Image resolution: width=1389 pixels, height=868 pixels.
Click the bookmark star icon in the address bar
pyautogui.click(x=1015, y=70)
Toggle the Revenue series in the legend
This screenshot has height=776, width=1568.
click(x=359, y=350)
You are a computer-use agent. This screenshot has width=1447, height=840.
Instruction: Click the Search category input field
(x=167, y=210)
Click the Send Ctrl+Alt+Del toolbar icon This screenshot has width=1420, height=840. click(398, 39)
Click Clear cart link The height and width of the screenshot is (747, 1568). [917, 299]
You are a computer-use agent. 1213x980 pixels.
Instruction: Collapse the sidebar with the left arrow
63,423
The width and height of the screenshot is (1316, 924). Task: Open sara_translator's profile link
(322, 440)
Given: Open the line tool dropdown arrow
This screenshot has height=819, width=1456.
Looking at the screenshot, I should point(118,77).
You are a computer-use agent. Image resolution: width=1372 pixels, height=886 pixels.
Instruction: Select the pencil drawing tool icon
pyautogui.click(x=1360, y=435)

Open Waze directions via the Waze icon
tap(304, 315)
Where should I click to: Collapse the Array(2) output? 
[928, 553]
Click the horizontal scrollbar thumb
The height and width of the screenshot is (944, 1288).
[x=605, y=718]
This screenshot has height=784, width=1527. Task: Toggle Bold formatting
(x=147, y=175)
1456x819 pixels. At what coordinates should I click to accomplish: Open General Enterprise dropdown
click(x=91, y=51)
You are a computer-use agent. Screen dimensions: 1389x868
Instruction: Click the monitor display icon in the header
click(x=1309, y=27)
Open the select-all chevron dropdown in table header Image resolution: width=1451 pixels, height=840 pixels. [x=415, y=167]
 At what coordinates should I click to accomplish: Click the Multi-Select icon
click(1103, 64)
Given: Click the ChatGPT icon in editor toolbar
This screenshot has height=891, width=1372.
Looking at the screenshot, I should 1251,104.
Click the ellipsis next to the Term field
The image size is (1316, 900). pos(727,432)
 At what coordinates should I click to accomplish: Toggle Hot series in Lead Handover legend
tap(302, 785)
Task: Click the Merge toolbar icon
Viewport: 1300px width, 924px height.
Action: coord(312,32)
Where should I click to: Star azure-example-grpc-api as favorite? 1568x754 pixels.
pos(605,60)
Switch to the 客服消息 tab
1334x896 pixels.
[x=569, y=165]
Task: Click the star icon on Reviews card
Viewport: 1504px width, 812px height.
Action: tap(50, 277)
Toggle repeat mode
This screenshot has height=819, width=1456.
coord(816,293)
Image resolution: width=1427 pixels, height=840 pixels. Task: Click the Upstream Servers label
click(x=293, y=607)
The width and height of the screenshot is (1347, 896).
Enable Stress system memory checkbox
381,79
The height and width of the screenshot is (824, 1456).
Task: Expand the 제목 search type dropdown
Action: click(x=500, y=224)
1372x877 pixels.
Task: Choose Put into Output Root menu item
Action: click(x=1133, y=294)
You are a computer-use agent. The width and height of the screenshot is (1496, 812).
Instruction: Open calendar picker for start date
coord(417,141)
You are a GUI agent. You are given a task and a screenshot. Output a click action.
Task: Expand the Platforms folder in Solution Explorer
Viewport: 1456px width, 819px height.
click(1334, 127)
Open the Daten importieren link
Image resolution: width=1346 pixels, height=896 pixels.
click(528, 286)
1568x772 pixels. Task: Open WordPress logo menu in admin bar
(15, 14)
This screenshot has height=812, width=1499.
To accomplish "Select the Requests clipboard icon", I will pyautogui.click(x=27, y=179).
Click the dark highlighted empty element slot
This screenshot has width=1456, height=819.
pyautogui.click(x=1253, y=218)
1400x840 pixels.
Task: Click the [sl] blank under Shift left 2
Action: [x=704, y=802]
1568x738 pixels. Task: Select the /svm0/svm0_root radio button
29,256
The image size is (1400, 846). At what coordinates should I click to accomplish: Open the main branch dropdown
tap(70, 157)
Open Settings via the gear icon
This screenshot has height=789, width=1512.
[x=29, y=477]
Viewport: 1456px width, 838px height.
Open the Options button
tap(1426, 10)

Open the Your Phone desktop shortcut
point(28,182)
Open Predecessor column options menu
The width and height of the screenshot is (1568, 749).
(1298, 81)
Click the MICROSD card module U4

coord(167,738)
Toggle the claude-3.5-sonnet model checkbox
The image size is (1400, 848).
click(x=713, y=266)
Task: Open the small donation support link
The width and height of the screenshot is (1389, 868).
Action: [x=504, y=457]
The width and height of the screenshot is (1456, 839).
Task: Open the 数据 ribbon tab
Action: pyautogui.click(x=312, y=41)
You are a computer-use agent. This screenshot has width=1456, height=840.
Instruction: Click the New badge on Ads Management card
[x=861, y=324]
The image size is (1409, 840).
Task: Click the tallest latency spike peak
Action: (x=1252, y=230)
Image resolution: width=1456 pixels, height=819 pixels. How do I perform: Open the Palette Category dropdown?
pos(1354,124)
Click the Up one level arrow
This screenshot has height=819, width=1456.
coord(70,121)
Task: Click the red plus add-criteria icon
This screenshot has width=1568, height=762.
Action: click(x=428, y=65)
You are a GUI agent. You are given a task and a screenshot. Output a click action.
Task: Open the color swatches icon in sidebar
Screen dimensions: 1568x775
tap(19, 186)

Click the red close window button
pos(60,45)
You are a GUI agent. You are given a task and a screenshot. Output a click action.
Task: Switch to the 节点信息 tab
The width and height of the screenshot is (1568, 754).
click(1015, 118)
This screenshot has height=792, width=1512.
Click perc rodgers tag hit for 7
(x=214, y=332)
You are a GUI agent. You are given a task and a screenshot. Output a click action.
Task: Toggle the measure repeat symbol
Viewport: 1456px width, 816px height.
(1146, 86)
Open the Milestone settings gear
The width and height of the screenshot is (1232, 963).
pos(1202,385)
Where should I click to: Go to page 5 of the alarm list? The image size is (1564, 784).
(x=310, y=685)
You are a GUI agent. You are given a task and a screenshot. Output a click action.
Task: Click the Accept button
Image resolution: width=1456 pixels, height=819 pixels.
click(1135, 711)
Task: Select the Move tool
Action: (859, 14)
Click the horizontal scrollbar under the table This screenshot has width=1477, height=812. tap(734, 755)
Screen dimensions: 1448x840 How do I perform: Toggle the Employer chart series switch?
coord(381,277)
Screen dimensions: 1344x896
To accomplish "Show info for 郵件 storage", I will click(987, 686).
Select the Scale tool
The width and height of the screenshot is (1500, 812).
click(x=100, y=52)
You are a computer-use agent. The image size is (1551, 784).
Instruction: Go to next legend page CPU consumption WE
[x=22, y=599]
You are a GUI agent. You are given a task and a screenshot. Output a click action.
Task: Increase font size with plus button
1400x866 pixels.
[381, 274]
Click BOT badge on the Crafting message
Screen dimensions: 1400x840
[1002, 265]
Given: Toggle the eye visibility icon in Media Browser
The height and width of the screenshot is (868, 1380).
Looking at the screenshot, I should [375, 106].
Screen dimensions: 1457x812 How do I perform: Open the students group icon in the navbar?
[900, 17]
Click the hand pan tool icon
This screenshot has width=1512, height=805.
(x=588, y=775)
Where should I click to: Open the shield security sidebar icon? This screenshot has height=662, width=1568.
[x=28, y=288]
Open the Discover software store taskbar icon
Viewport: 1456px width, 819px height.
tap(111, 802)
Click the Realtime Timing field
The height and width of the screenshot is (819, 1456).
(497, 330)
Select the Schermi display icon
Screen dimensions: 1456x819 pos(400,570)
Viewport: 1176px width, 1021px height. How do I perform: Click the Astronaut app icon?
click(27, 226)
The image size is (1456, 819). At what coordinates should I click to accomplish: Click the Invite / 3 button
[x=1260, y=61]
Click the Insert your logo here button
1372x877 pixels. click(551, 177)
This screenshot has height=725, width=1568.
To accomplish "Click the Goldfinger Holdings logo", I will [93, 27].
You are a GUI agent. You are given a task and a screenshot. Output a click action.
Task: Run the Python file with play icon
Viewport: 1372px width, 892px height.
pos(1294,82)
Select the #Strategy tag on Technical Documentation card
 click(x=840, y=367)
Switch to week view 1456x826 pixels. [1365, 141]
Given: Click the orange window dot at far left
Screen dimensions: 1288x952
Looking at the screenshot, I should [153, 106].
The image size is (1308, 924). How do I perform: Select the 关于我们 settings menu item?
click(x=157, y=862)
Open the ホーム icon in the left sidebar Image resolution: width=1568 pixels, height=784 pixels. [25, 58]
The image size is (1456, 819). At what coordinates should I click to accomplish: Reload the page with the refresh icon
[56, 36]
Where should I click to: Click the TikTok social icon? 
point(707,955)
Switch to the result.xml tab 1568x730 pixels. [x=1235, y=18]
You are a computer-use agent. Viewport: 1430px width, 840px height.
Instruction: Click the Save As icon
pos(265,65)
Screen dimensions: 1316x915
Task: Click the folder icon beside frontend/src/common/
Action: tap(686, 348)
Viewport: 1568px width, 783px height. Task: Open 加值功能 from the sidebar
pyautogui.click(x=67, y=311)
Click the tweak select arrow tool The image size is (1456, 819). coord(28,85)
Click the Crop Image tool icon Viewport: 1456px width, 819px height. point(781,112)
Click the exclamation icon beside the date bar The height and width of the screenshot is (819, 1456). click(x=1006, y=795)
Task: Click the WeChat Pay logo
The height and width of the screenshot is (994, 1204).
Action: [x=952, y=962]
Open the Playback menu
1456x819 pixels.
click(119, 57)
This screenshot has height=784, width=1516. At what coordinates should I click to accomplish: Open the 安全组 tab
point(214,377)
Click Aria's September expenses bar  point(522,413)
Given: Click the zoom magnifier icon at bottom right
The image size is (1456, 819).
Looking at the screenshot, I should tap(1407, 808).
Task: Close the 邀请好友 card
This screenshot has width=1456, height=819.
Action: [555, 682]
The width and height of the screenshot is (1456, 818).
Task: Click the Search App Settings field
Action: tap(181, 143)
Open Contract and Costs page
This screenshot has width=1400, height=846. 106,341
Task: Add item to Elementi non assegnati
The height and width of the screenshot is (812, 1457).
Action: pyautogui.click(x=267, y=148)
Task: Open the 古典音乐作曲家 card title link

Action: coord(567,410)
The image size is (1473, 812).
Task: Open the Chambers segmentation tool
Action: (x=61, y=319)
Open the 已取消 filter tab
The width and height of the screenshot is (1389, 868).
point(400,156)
##########
> Task to complete:
In the data above, find the line with "Viewport: 1300px width, 924px height." and the line with "Task: Click the star icon on Reviews card". Retype both, plus every line between them, exactly.

> Answer for the task:
Viewport: 1300px width, 924px height.
Action: coord(312,32)
Where should I click to: Star azure-example-grpc-api as favorite? 1568x754 pixels.
pos(605,60)
Switch to the 客服消息 tab
1334x896 pixels.
[x=569, y=165]
Task: Click the star icon on Reviews card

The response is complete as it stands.